Les ‘ »GNAMBOROS » adulés et contestés par les Abidjanais

Les gnamboros sont omniprésents sur les gares routières abidjanaises

Ils arrivent sur les gares routières autour de 6 h 30 et commencent à travailler dans un espace qu’ils partagent avec plusieurs autres confrères. Leur profession consiste à rassembler des clients pour les chauffeurs de wôrô-wôrô et les gbakas. Les » GNAMBOROS  »puisque c’est d’eux qu’il s’agit, sont, sur les gares routières, taxés de tous les maux. En constante altercation avec les apprentis gbaka, traités de toxico par les clients et pourchassés par les syndicats de transporteurs, ils sont omniprésents sur les principales artères de la capitale et gagnent leur vie en hurlant à tue-tête du matin jusqu’au soir.

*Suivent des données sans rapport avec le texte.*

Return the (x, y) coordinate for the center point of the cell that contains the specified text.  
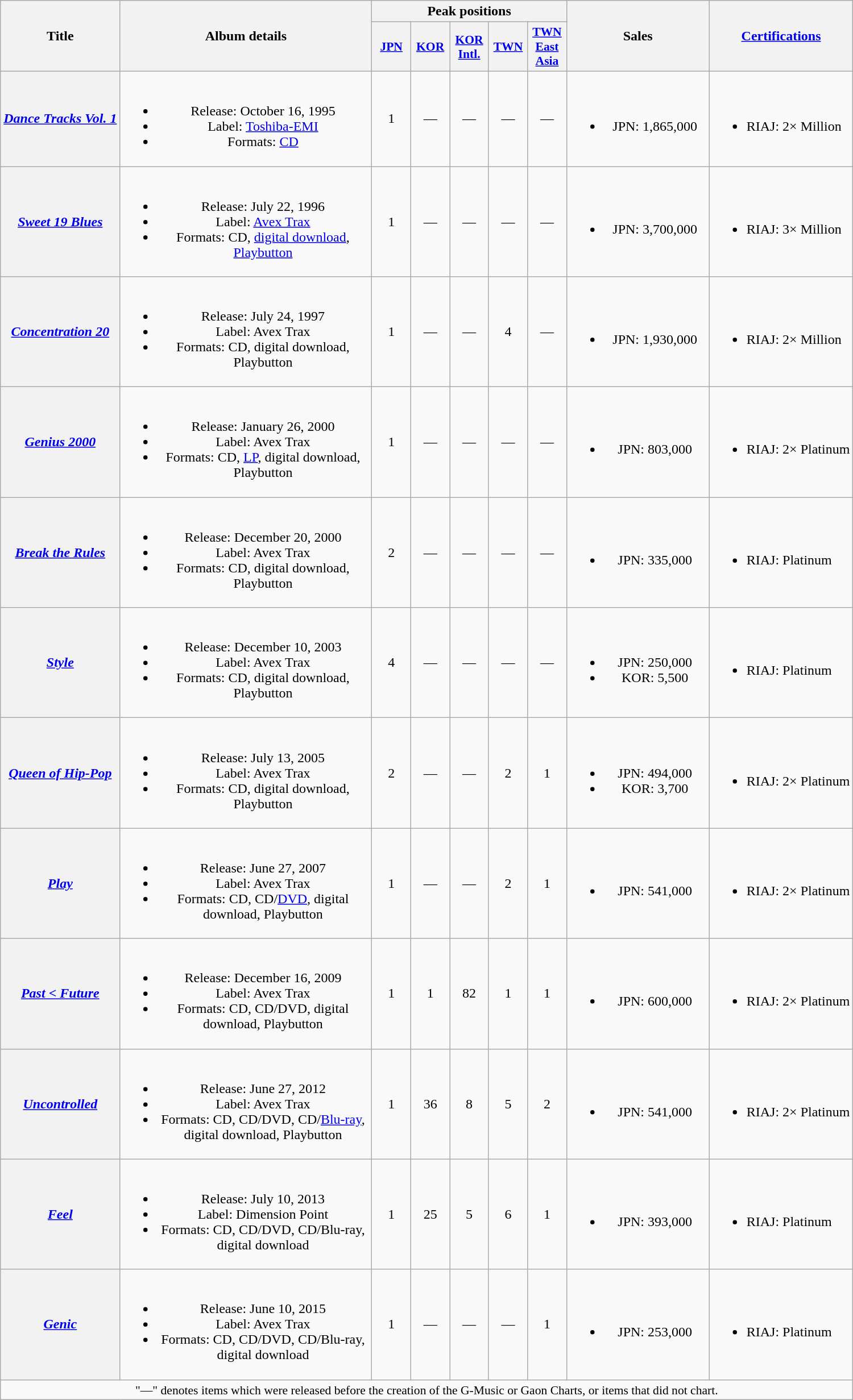
Release: June 10, 2015Label: Avex TraxFormats: CD, CD/DVD, CD/Blu-ray, digital download (246, 1325)
36 (430, 1104)
Style (60, 663)
Genius 2000 (60, 442)
Break the Rules (60, 553)
Release: July 22, 1996Label: Avex TraxFormats: CD, digital download, Playbutton (246, 221)
Genic (60, 1325)
Certifications (781, 36)
Peak positions (469, 11)
Release: June 27, 2007Label: Avex TraxFormats: CD, CD/DVD, digital download, Playbutton (246, 884)
"—" denotes items which were released before the creation of the G-Music or Gaon Charts, or items that did not chart. (426, 1390)
6 (508, 1215)
KOR Intl. (469, 47)
Title (60, 36)
JPN: 1,930,000 (638, 332)
TWN (508, 47)
Release: December 16, 2009Label: Avex TraxFormats: CD, CD/DVD, digital download, Playbutton (246, 994)
Feel (60, 1215)
Past < Future (60, 994)
Release: December 20, 2000Label: Avex TraxFormats: CD, digital download, Playbutton (246, 553)
Uncontrolled (60, 1104)
Release: July 10, 2013Label: Dimension PointFormats: CD, CD/DVD, CD/Blu-ray, digital download (246, 1215)
Play (60, 884)
JPN: 600,000 (638, 994)
KOR (430, 47)
JPN (391, 47)
JPN: 494,000KOR: 3,700 (638, 773)
RIAJ: 3× Million (781, 221)
JPN: 250,000KOR: 5,500 (638, 663)
Release: July 13, 2005Label: Avex TraxFormats: CD, digital download, Playbutton (246, 773)
JPN: 3,700,000 (638, 221)
TWN East Asia (547, 47)
JPN: 335,000 (638, 553)
Album details (246, 36)
Concentration 20 (60, 332)
JPN: 393,000 (638, 1215)
JPN: 253,000 (638, 1325)
Sweet 19 Blues (60, 221)
JPN: 1,865,000 (638, 118)
JPN: 803,000 (638, 442)
Release: January 26, 2000Label: Avex TraxFormats: CD, LP, digital download, Playbutton (246, 442)
82 (469, 994)
Release: July 24, 1997Label: Avex TraxFormats: CD, digital download, Playbutton (246, 332)
Release: October 16, 1995Label: Toshiba-EMIFormats: CD (246, 118)
Dance Tracks Vol. 1 (60, 118)
Release: December 10, 2003Label: Avex TraxFormats: CD, digital download, Playbutton (246, 663)
25 (430, 1215)
Release: June 27, 2012Label: Avex TraxFormats: CD, CD/DVD, CD/Blu-ray, digital download, Playbutton (246, 1104)
Sales (638, 36)
Queen of Hip-Pop (60, 773)
8 (469, 1104)
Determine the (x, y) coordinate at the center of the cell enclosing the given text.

« Abobo tantie ! A la gare ma chérie vient ! Yopougon vous allez monsieur ? Liberté grande sœur ! » Ces propos ou plutôt ces cris sont ceux d’Abou ‘’bandit’’ et de ses amis Tino, Cash et Sylvain. Chaque jour ils se rassemblent à la gare d’Adjamé-Liberté pour glaner des sous. Ils sont des  »GNAMBOROS », des jeunes gens dont le job consiste à réunir des clients pour les nombreux véhicules qui vont et viennent. A chaque chargement ou en fonction du nombre de clients qu’ils ramènent, ils reçoivent entre 100 et 200 f CFA. Ils organisent les rangs et font monter les clients en fonction de l’ordre d’arrivée. « Pour nous qui ne pouvons pas jouer des coudes ces jeunes gens nous sont utiles car ils organisent correctement les départs. J’imagine la zizanie sur les gare s’ils n’étaient pas présents » affirme N’dri Fulbert avant de conclure « ils aident les personnes âgées à monter dans les véhicules, portent leurs colis et les orientent en cas de doute ». Dans la forme les  »GNAMBOROS » sont donc utiles au transport mais dans le fond d’énormes problèmes sont liés à leur présence. Les chauffeurs reprochent à ces derniers de retarder leur travail. « Ils passent tout leur temps à se shooter à la colle et à se barrager avec nos apprentis. Pour 50 f ils immobilisent le véhicule pendant 5 à 10 mn » affirme Malick chauffeur de gbaka, énervé.

Du côté des  »gnamboros » on ne voit pas les choses sous le même angle. « Nous on se promène pour chercher les clients et les apprentis refusent de nous donner notre argent. Celui qui travaille doit avoir son argent ! S’ils refusent de nous payer ça peut déboucher sur des bagarres mais ce n’est pas tous les jours » soutient Sylvain.

La présence des  »gnamboros » est aussi contestée par bon nombre d’abidjanais. « Ils ne servent à rien ,ce sont des petits voyous ! Ils s’associent pour voler les sacs des femmes et pour ne pas se faire prendre ils jouent aux  » gnamboros  »» souligne Souleymane Sy, restaurateur. En effet, les vols de sacs à main et les violences sur les passants sont mis à tord ou à raison à l’actif des « gnamboros ». « Ils ne sont pas tous mauvais mais je reconnais qu’il y a de mauvaises graines. J’ai été « gnamboro » avant de passer mon permis de conduire. Certains arrivent à sortir de la rue grâce à ce travail ;d’autres par contre épuisent leurs sous dans la drogue » souligne Bêman, chauffeur de wôrô-wôrô.